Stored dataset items
⁂

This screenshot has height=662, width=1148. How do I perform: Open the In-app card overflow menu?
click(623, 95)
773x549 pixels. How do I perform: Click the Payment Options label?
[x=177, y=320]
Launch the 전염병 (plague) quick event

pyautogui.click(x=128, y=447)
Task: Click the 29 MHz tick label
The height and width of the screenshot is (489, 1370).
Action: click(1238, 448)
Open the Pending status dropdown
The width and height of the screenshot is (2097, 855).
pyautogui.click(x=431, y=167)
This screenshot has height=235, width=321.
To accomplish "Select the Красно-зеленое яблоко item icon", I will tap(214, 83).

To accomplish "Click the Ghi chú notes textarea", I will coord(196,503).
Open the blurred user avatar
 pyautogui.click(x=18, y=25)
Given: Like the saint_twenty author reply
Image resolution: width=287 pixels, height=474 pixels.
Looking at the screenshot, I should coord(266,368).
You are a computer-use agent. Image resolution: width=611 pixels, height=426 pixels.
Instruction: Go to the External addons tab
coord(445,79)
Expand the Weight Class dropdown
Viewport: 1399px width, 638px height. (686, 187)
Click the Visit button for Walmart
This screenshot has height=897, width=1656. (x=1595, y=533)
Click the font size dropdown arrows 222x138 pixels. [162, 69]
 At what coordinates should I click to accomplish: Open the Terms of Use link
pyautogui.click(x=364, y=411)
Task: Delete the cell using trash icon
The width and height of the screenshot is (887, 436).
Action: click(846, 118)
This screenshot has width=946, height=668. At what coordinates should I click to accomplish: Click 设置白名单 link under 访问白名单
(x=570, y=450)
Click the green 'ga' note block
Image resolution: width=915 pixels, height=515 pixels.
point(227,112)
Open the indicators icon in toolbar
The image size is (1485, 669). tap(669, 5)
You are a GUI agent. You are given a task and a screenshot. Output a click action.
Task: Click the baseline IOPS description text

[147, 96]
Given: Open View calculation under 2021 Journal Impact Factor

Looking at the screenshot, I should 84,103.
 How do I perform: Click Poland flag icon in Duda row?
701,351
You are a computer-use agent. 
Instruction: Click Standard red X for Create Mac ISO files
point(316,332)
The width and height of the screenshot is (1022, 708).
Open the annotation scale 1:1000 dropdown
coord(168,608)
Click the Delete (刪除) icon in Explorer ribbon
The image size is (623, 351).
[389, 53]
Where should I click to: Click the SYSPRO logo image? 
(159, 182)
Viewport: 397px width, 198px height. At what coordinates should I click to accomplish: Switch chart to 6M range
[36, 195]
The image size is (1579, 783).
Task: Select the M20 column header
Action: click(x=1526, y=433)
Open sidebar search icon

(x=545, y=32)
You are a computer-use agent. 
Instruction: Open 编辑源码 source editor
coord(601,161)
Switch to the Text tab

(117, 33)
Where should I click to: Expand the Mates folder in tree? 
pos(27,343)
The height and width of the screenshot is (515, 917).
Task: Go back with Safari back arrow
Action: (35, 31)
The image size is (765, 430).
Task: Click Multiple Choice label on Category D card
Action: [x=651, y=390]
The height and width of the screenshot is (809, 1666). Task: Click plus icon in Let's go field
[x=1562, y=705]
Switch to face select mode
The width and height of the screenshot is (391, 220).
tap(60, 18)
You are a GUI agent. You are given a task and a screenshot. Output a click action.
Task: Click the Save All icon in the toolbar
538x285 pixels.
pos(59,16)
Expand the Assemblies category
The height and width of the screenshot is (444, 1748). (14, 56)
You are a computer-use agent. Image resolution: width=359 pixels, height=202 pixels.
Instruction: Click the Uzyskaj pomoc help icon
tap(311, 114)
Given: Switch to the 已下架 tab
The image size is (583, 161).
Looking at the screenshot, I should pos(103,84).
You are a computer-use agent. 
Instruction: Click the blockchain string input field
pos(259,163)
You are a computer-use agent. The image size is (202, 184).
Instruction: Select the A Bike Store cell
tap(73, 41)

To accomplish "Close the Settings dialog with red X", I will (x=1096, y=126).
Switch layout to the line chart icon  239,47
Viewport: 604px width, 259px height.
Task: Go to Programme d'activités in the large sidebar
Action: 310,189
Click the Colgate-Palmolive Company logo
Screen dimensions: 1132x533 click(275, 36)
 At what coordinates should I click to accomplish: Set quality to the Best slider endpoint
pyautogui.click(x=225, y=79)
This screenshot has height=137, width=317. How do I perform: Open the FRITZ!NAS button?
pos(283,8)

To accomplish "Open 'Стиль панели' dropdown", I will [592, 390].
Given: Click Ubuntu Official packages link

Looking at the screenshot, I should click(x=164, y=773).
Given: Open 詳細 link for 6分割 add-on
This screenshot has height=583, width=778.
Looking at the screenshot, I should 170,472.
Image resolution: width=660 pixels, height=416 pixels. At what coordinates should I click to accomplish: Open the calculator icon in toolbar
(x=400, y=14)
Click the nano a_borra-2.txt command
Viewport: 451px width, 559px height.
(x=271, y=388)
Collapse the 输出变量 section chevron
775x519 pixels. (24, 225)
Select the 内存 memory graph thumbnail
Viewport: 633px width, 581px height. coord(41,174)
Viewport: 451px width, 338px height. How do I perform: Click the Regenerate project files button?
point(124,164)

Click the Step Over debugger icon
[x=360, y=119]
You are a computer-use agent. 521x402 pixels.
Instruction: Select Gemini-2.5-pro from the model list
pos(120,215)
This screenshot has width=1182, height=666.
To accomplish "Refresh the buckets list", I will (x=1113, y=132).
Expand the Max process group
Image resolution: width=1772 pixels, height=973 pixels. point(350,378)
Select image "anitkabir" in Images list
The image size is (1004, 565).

⁂

§ Objective: Output every line of the material above verbatim, from the first line to the last, with no changes.

§ Problem solution:
This screenshot has height=662, width=1148. How do I perform: Open the In-app card overflow menu?
click(623, 95)
773x549 pixels. How do I perform: Click the Payment Options label?
[x=177, y=320]
Launch the 전염병 (plague) quick event

pyautogui.click(x=128, y=447)
Task: Click the 29 MHz tick label
The height and width of the screenshot is (489, 1370).
Action: click(1238, 448)
Open the Pending status dropdown
The width and height of the screenshot is (2097, 855).
pyautogui.click(x=431, y=167)
This screenshot has height=235, width=321.
To accomplish "Select the Красно-зеленое яблоко item icon", I will tap(214, 83).

To accomplish "Click the Ghi chú notes textarea", I will coord(196,503).
Open the blurred user avatar
 pyautogui.click(x=18, y=25)
Given: Like the saint_twenty author reply
Image resolution: width=287 pixels, height=474 pixels.
Looking at the screenshot, I should coord(266,368).
You are a computer-use agent. Image resolution: width=611 pixels, height=426 pixels.
Instruction: Go to the External addons tab
coord(445,79)
Expand the Weight Class dropdown
Viewport: 1399px width, 638px height. (686, 187)
Click the Visit button for Walmart
This screenshot has height=897, width=1656. (x=1595, y=533)
Click the font size dropdown arrows 222x138 pixels. [162, 69]
 At what coordinates should I click to accomplish: Open the Terms of Use link
pyautogui.click(x=364, y=411)
Task: Delete the cell using trash icon
The width and height of the screenshot is (887, 436).
Action: click(846, 118)
This screenshot has width=946, height=668. At what coordinates should I click to accomplish: Click 设置白名单 link under 访问白名单
(x=570, y=450)
Click the green 'ga' note block
Image resolution: width=915 pixels, height=515 pixels.
point(227,112)
Open the indicators icon in toolbar
The image size is (1485, 669). tap(669, 5)
You are a GUI agent. You are given a task and a screenshot. Output a click action.
Task: Click the baseline IOPS description text

[147, 96]
Given: Open View calculation under 2021 Journal Impact Factor

Looking at the screenshot, I should 84,103.
 How do I perform: Click Poland flag icon in Duda row?
701,351
You are a computer-use agent. 
Instruction: Click Standard red X for Create Mac ISO files
point(316,332)
The width and height of the screenshot is (1022, 708).
Open the annotation scale 1:1000 dropdown
coord(168,608)
Click the Delete (刪除) icon in Explorer ribbon
The image size is (623, 351).
[389, 53]
Where should I click to: Click the SYSPRO logo image? 
(159, 182)
Viewport: 397px width, 198px height. At what coordinates should I click to accomplish: Switch chart to 6M range
[36, 195]
The image size is (1579, 783).
Task: Select the M20 column header
Action: click(x=1526, y=433)
Open sidebar search icon

(x=545, y=32)
You are a computer-use agent. 
Instruction: Open 编辑源码 source editor
coord(601,161)
Switch to the Text tab

(117, 33)
Where should I click to: Expand the Mates folder in tree? 
pos(27,343)
The height and width of the screenshot is (515, 917).
Task: Go back with Safari back arrow
Action: (35, 31)
The image size is (765, 430).
Task: Click Multiple Choice label on Category D card
Action: [x=651, y=390]
The height and width of the screenshot is (809, 1666). Task: Click plus icon in Let's go field
[x=1562, y=705]
Switch to face select mode
The width and height of the screenshot is (391, 220).
tap(60, 18)
You are a GUI agent. You are given a task and a screenshot. Output a click action.
Task: Click the Save All icon in the toolbar
538x285 pixels.
pos(59,16)
Expand the Assemblies category
The height and width of the screenshot is (444, 1748). (14, 56)
You are a computer-use agent. Image resolution: width=359 pixels, height=202 pixels.
Instruction: Click the Uzyskaj pomoc help icon
tap(311, 114)
Given: Switch to the 已下架 tab
The image size is (583, 161).
Looking at the screenshot, I should pos(103,84).
You are a computer-use agent. 
Instruction: Click the blockchain string input field
pos(259,163)
You are a computer-use agent. The image size is (202, 184).
Instruction: Select the A Bike Store cell
tap(73, 41)

To accomplish "Close the Settings dialog with red X", I will (x=1096, y=126).
Switch layout to the line chart icon  239,47
Viewport: 604px width, 259px height.
Task: Go to Programme d'activités in the large sidebar
Action: 310,189
Click the Colgate-Palmolive Company logo
Screen dimensions: 1132x533 click(275, 36)
 At what coordinates should I click to accomplish: Set quality to the Best slider endpoint
pyautogui.click(x=225, y=79)
This screenshot has height=137, width=317. How do I perform: Open the FRITZ!NAS button?
pos(283,8)

To accomplish "Open 'Стиль панели' dropdown", I will [592, 390].
Given: Click Ubuntu Official packages link

Looking at the screenshot, I should click(x=164, y=773).
Given: Open 詳細 link for 6分割 add-on
This screenshot has height=583, width=778.
Looking at the screenshot, I should 170,472.
Image resolution: width=660 pixels, height=416 pixels. At what coordinates should I click to accomplish: Open the calculator icon in toolbar
(x=400, y=14)
Click the nano a_borra-2.txt command
Viewport: 451px width, 559px height.
(x=271, y=388)
Collapse the 输出变量 section chevron
775x519 pixels. (24, 225)
Select the 内存 memory graph thumbnail
Viewport: 633px width, 581px height. coord(41,174)
Viewport: 451px width, 338px height. How do I perform: Click the Regenerate project files button?
point(124,164)

Click the Step Over debugger icon
[x=360, y=119]
You are a computer-use agent. 521x402 pixels.
Instruction: Select Gemini-2.5-pro from the model list
pos(120,215)
This screenshot has width=1182, height=666.
To accomplish "Refresh the buckets list", I will (x=1113, y=132).
Expand the Max process group
Image resolution: width=1772 pixels, height=973 pixels. point(350,378)
Select image "anitkabir" in Images list
The image size is (1004, 565).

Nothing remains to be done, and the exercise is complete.